Tugas Latihan A |
Jawab pertanyaan berikut berdasarkan kutipan tentang Cordoba.
(i) Apa judul kitab karya Ibn Al-Wardi yang dikutip?
(ii) Berapa jilid Kitab Al-Tastif Liman Ajiz’an Al-Ta’lif?
(iii) Hingga abad ke berapa kitab tersebut menjadi rujukan utama di sekolah-sekolah kedokteran?
Tugas Latihan B | Menurut kutipan Ibn Al-Wardi dalam teks tentang Cordoba, siapa saja yang berkumpul di kota itu? Sebutkan semuanya.
Tugas Latihan C | Lanjutkan teks tentang Cordoba mulai dari kalimat terakhirnya.

Ibn Al-Wardi dalam kitabnya Kharidah Al-Aja’ib menjelaskan, “Keistimewaan kota ini lebih hebat dari yang pernah dijelaskan oleh siapapun. Penduduknya adalah tokoh-tokoh terpandang di dunia, orang-orang terdepan dalam ilmu, pengetahuan, dan cita-cita tertinggi. Di sana berkumpul para ulama, pemimpin yang adil, dan pasukan yang dibanggakan.”

Dari rahim Cordoba lahir para pemikir yang belum tertandingi hingga kini. Sebutlah Abul Qasim Khalaf ibn al-Abbas az-Zahrawi (930-1013) atau di Barat dikenal sebagai Abulcasis. Kitab Al-Tastif Liman Ajiz’an Al-Ta’lif yang ditulisnya sebanyak 30 jilid, berisi kumpulan praktik kedokteran menjadi rujukan utama di sekolah-sekolah kedokteran hingga abad ke-17. Lebih dari 1.000 tahun yang lalu, ia sudah mampu menghentikan perdarahan saat melakukan operasi pembedahan tengkorak manusia!

Entri Data |

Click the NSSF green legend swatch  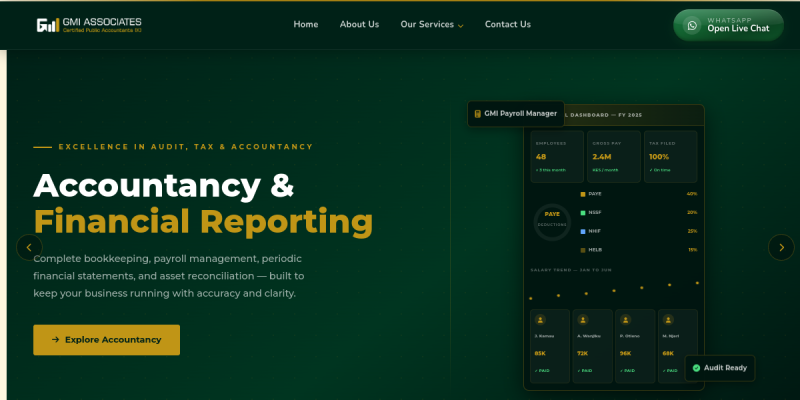[583, 212]
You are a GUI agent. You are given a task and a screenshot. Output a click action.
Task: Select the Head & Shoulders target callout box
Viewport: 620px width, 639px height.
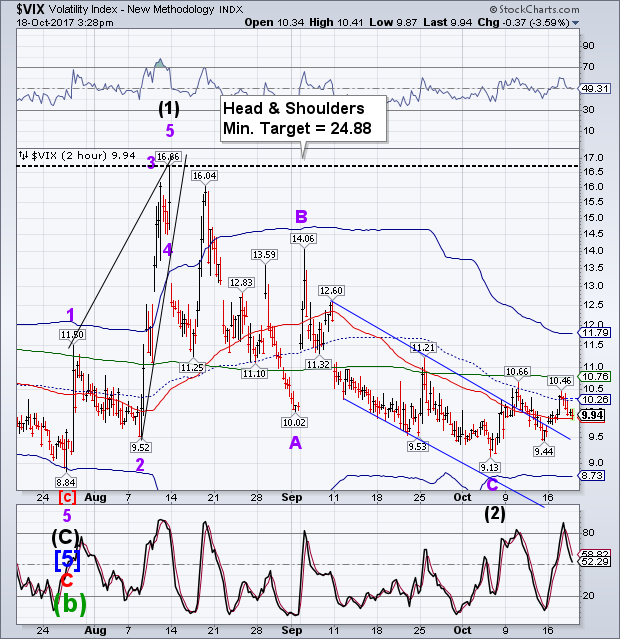point(303,119)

Jawaban Latihan A |
(i) Kharidah Al-Aja’ib
(ii) 30 jilid
(iii) Abad ke-17

Jawaban Latihan B | Para ulama, pemimpin yang adil, dan pasukan yang dibanggakan.

Jawaban Latihan C |
Nama lain yang mengubah sejarah dunia adalah Abu Abdullah Muhammad al-Idrisi al-Qurtubi al-Hasani al-Sabti (1100-1165) atau yang sering disebut Al-Idrisi. Dari tangannya lah tercipta peta dunia yang rumit dan paling akurat. Selama berabad-abad petanya terus disalin tanpa ada perubahan. Karyanya ini menjadi rujukan Christopher Columbus dan Vasco Da Gama sebelum melakukan pelayarannya, sekaligus menjadi bukti, pelaut muslim Andalusia telah mencapai benua Amerika, jauh sebelum Columbus. Astronomi dan geografi adalah pengetahuan yang lekat dengan umat Islam. Ilmu astronomi dibutuhkan untuk menentukan arah Kiblat dari negeri-negeri yang jauh. Sedangkan pembuatan peta menjadi kebutuhan untuk menunjukkan arah ke Baitullah.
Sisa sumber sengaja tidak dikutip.